-------- PROVIDED DATA --------

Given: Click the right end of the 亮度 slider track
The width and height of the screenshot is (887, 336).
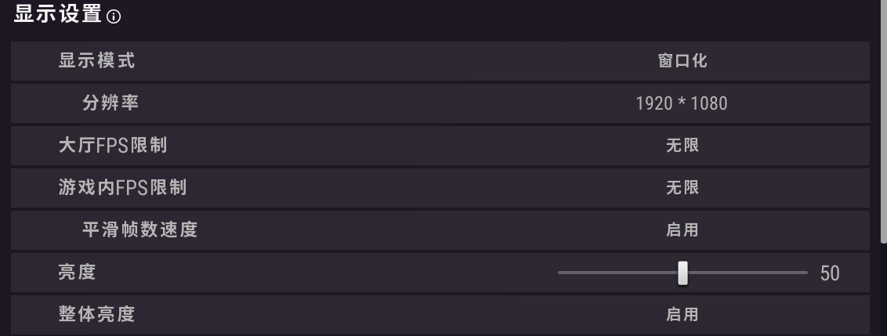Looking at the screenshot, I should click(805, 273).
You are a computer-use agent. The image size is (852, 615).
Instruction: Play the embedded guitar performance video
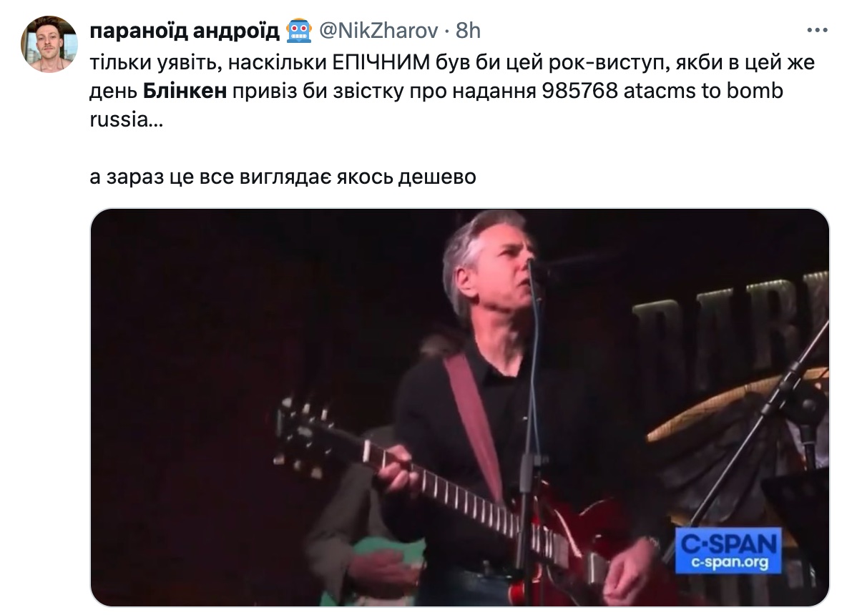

--------

[TASK] Apart from the pictures, all of the data must be duplicated exactly as shown above.

[RESPONSE AREA]
Given: Click the right end of the 亮度 slider track
The width and height of the screenshot is (887, 336).
Looking at the screenshot, I should click(805, 273).
You are a computer-use agent. The image size is (852, 615).
Instruction: Play the embedded guitar performance video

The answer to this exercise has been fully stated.